BEGIN PROVIDED ENTRIES
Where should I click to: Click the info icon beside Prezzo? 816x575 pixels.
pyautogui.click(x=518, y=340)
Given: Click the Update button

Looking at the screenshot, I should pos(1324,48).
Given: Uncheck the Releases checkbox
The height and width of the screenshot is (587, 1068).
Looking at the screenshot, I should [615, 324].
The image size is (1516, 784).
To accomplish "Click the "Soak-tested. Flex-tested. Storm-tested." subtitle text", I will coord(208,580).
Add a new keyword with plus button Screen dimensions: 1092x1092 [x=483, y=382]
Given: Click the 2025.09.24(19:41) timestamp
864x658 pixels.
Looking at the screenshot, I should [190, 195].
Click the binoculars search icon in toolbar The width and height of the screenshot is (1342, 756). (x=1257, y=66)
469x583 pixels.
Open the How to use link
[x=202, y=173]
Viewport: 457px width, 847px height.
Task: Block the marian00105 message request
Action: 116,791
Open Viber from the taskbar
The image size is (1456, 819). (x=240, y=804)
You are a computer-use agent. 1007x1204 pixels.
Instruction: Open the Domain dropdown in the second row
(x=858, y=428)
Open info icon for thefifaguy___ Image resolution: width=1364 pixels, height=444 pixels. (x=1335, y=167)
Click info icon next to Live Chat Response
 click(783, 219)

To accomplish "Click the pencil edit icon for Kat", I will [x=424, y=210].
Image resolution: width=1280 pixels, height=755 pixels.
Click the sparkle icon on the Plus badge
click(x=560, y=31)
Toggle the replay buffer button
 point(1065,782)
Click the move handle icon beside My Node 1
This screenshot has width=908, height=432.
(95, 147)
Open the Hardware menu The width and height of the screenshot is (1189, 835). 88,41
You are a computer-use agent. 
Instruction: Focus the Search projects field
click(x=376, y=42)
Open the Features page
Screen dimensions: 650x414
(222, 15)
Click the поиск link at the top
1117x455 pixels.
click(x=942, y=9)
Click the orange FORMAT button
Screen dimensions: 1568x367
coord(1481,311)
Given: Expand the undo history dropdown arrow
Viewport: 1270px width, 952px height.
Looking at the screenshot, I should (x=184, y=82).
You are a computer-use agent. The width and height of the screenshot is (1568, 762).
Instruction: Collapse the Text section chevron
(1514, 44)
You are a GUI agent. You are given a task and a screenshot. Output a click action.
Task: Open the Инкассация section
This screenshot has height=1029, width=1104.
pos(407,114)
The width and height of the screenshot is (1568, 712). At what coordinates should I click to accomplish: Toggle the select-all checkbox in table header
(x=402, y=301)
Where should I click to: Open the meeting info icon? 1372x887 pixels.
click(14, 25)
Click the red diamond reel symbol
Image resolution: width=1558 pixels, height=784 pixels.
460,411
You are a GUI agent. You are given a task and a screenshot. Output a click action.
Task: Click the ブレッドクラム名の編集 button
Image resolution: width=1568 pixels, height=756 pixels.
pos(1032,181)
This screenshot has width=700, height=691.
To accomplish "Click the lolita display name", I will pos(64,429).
END PROVIDED ENTRIES
## [WHAT IS ASKED]
Change every "info icon" to "details button" in the material from the line with "You are a computer-use agent. 1007x1204" up to and including the line with "point(1065,782)", and give back only those lines with everything else left as it is.

## [TASK RESULT]
You are a computer-use agent. 1007x1204 pixels.
Instruction: Open the Domain dropdown in the second row
(x=858, y=428)
Open details button for thefifaguy___ Image resolution: width=1364 pixels, height=444 pixels. (x=1335, y=167)
Click details button next to Live Chat Response
 click(783, 219)

To accomplish "Click the pencil edit icon for Kat", I will [x=424, y=210].
Image resolution: width=1280 pixels, height=755 pixels.
Click the sparkle icon on the Plus badge
click(x=560, y=31)
Toggle the replay buffer button
 point(1065,782)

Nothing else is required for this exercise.